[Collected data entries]
------

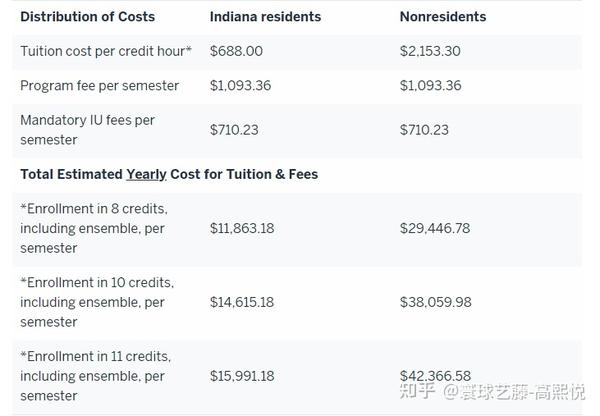Select the "Indiana residents" column header
Viewport: 600px width, 416px height.
[x=265, y=17]
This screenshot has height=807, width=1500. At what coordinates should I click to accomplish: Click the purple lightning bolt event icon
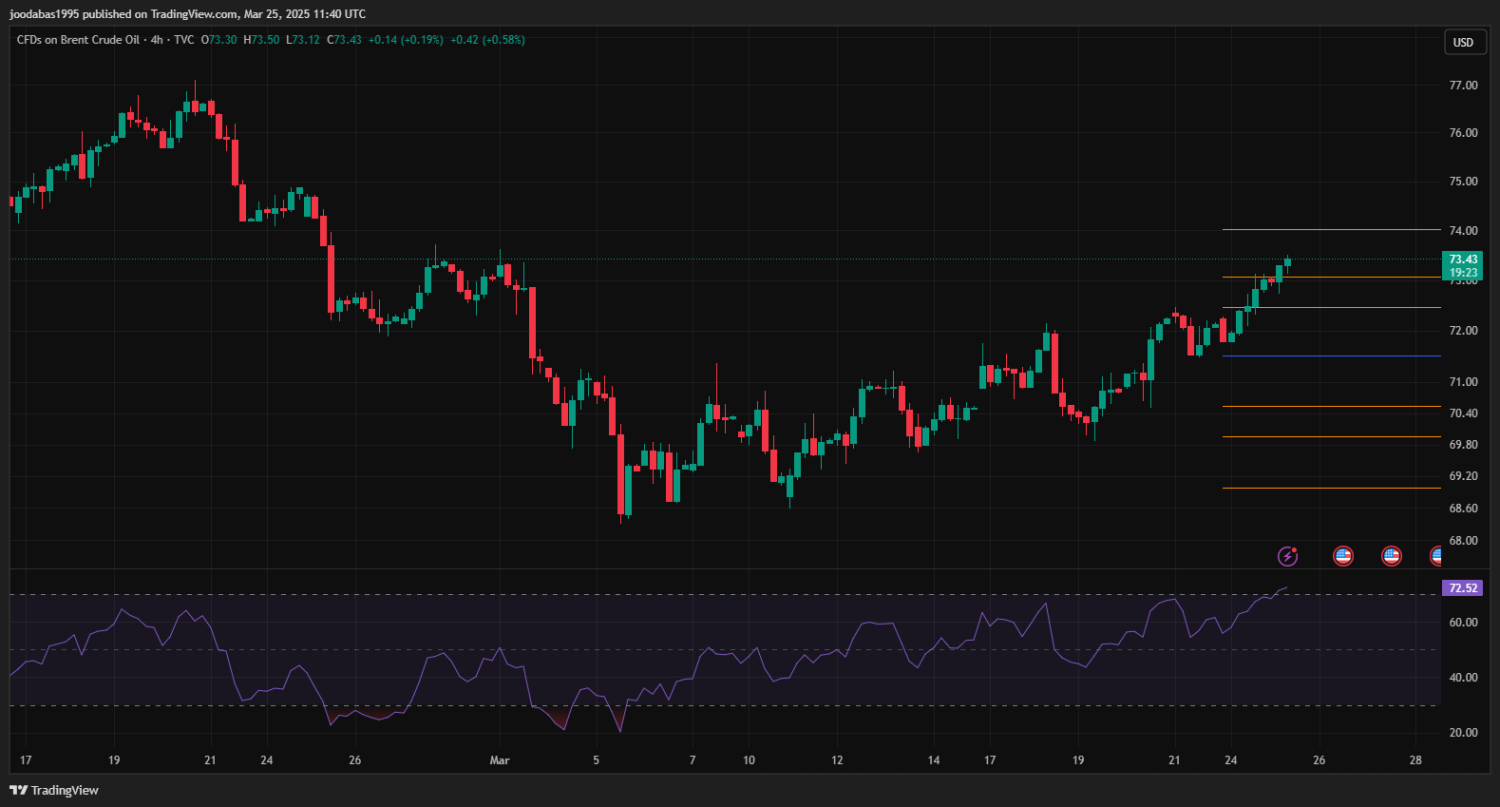1288,556
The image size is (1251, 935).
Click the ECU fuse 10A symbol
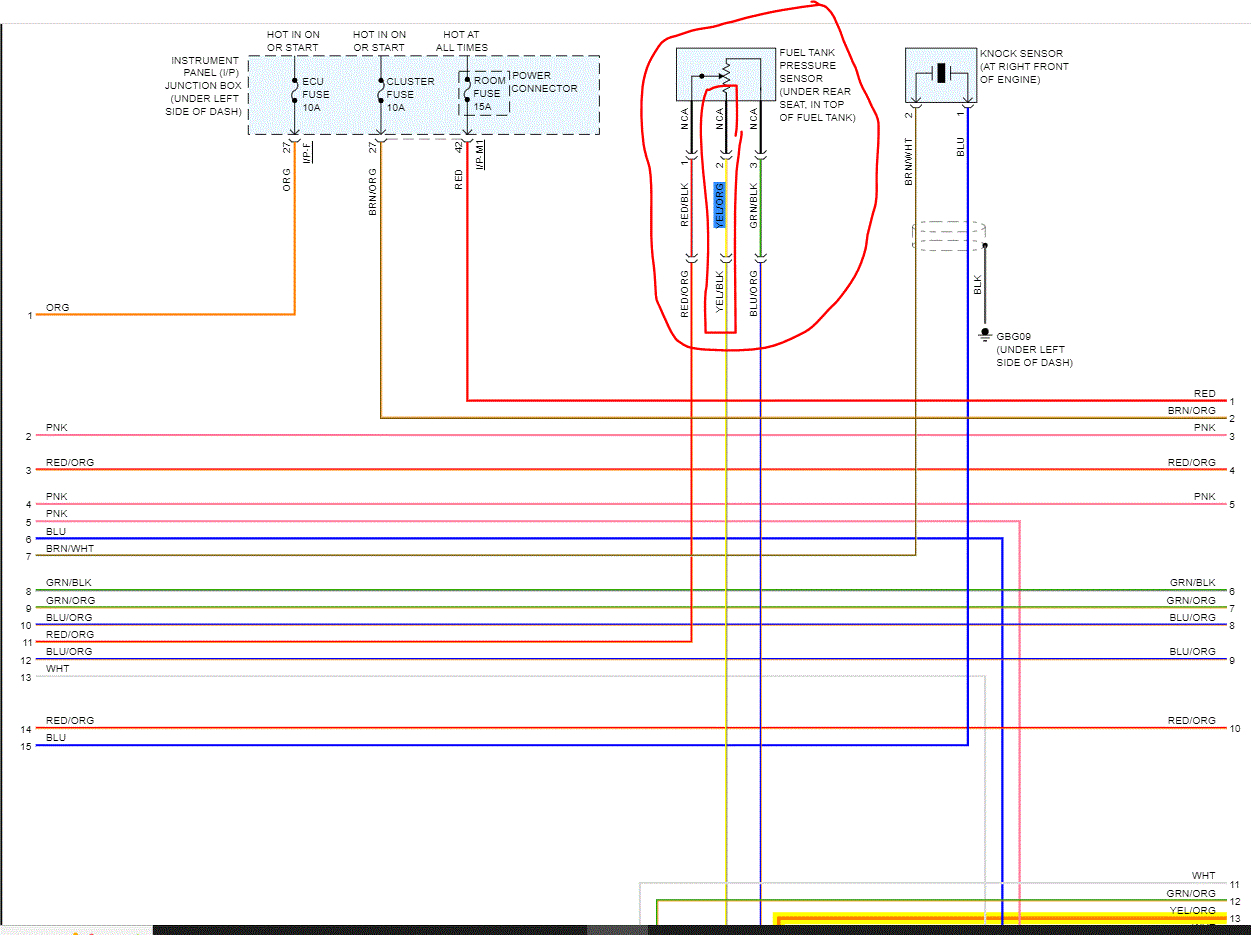[x=294, y=92]

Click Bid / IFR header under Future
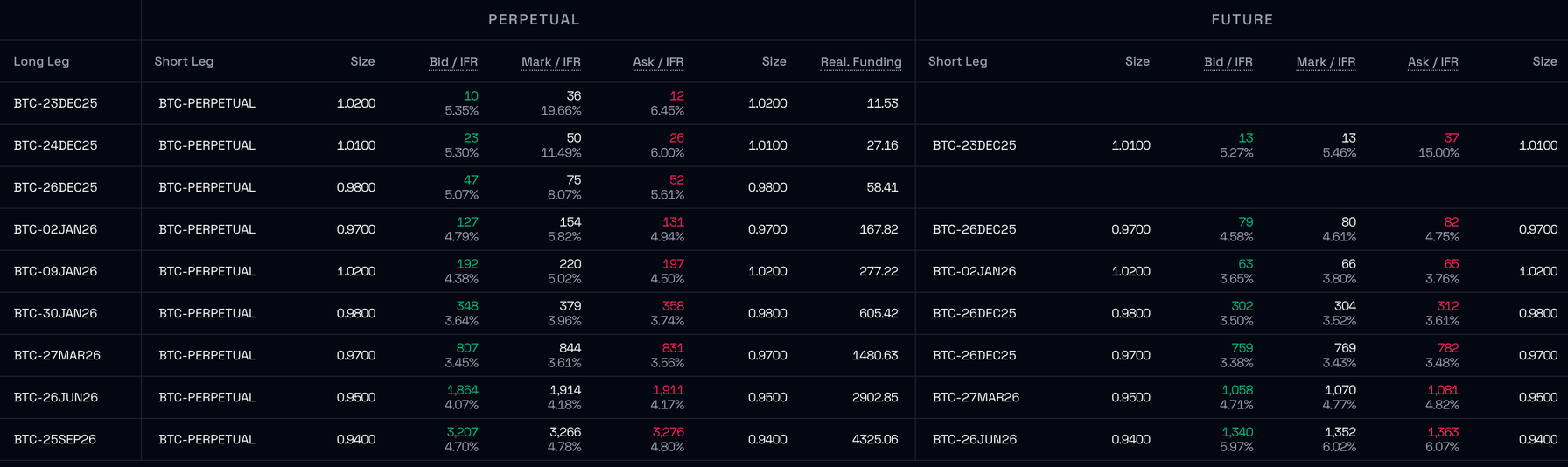click(x=1228, y=61)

------

Goal of the exercise:
Take the records above from the line with "This screenshot has" down to their last line and please copy those lines exactly, without the pictures.

Task response:
This screenshot has height=807, width=1500. At what coordinates should I click to accomplish: Click the purple lightning bolt event icon
1288,556
The image size is (1251, 935).
Click the ECU fuse 10A symbol
[x=294, y=92]

Click Bid / IFR header under Future
click(x=1228, y=61)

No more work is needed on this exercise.